Probability Density Function#

Definition#

As mentioned in Definition 40, a continuous random variable \(X\) is defined by its probability density function (PDF) \(f(x)\) or its cumulative distribution function (CDF) \(F(x)\).

Definition 41 (Probability Density Function)

The probability density function (PDF) of a random variable \(X\) is a mapping \(f_X(x)\)

\[\begin{split} \begin{align} \pdf: X(\S) &\to \R \\ X(\S) \ni x &\mapsto \pdf(x) \end{align} \end{split}\]

which satisfies the following properties [Chan, 2021]:

  • Non-negativity: \(\pdf(x) \geq 0\) for all \(x \in \S\).

  • Unity: \(\int_{\S} \pdf(x) \ dx = 1\).

  • Measure of a set: \(\P \lsq \lset x \in A \rset \rsq = \int_A \pdf(x) \ dx\) for all \(A \subseteq \S\).

Remark 1 (Probability Density Function)

The probability density function \(f(x)\) of a continuous random variable is similar to the probability mass function \(p(x)\) of a discrete random variable, but with two key differences:

  1. Unlike the PMF \(\pmf(x)\), the PDF \(\pdf(x)\) is not a probability.
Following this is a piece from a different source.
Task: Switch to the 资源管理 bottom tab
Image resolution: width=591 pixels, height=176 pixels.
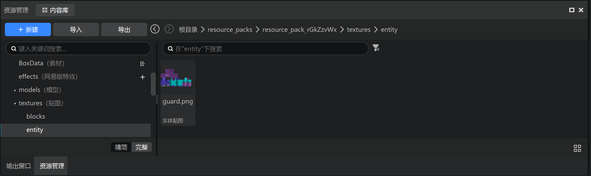Action: tap(52, 166)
The PDF \(\pdf(x)\) is a density, which is a measure of the probability of a random variable \(X\) taking on a value \(x\). The higher the density, the more likely it is that \(X\) takes on the value \(x\) (or a value close to \(x\)).

  2. This means that the PDF \(\pdf(x)\) is not necessarily bounded and can be greater than 1.

Notice that the definition of PDF above did not “explicitly” mention the probability of a random variable \(X\), instead it just mentions that the measure of a set to be \(\P \lsq \lset x \in A \rset \rsq = \int_A \pdf(x) \ dx\).

The author further mentioned if we are dealing with 1-dimensional data (on the real line), then we can then give a more intuitive definition of the PDF.

Definition 42 (Probability Density Function (1-dimensional))

Let \(X\) be a continuous random variable on the real line \(\R\). The probability density function (PDF) of \(X\) is a mapping \(f_X(x)\)

\[\begin{split} \begin{align} \pdf: X(\S) &\to \R \\ X(\S) \ni x &\mapsto \pdf(x) \end{align} \end{split}\]

that when when integrated over an interval \([a, b] \subseteq \R\), yields the probability of observing a value of \(X\) in the interval \([a, b]\) (i.e \(a \leq X \leq b\)):

\[ \P \lsq a \leq X \leq b \rsq = \int_a^b \pdf(x) \ dx \]

Notice that we have replaced \(\int_{A}\) with \(\int_a^b\) where \(A = [a, b]\).

Definition 43 (Zero Measure)

The probability of a continuous random variable \(X\) taking on a value \(x\) is zero:

\[ \P \lsq X = x \rsq = 0 \]

Remark 2 (Open Equals Closed Interval)

By Definition 43, all isolated points have zero measure in the continuous space and therefore the probability of an open interval \((a, b)\) is equivalent to the probability of a closed interval \([a, b]\).

More concretely, let \(\P \lsq [a, b] \rsq = \P \lsq a \leq X \leq b \rsq\), then

\[ \begin{align} \P \lsq [a, b] \rsq = \P \lsq (a, b) \rsq = \P \lsq (a, b] \rsq = \P \lsq [a, b) \rsq \end{align} \]

This may not hold when the PDF of \(\pdf(x)\) has a delta function at \(a\) or \(b\) [Chan, 2021].

Further Readings#

  • Chan, Stanley H. “Chapter 4.1. Probability Density Function.” In Introduction to Probability for Data Science, 172-180. Ann Arbor, Michigan: Michigan Publishing Services, 2021.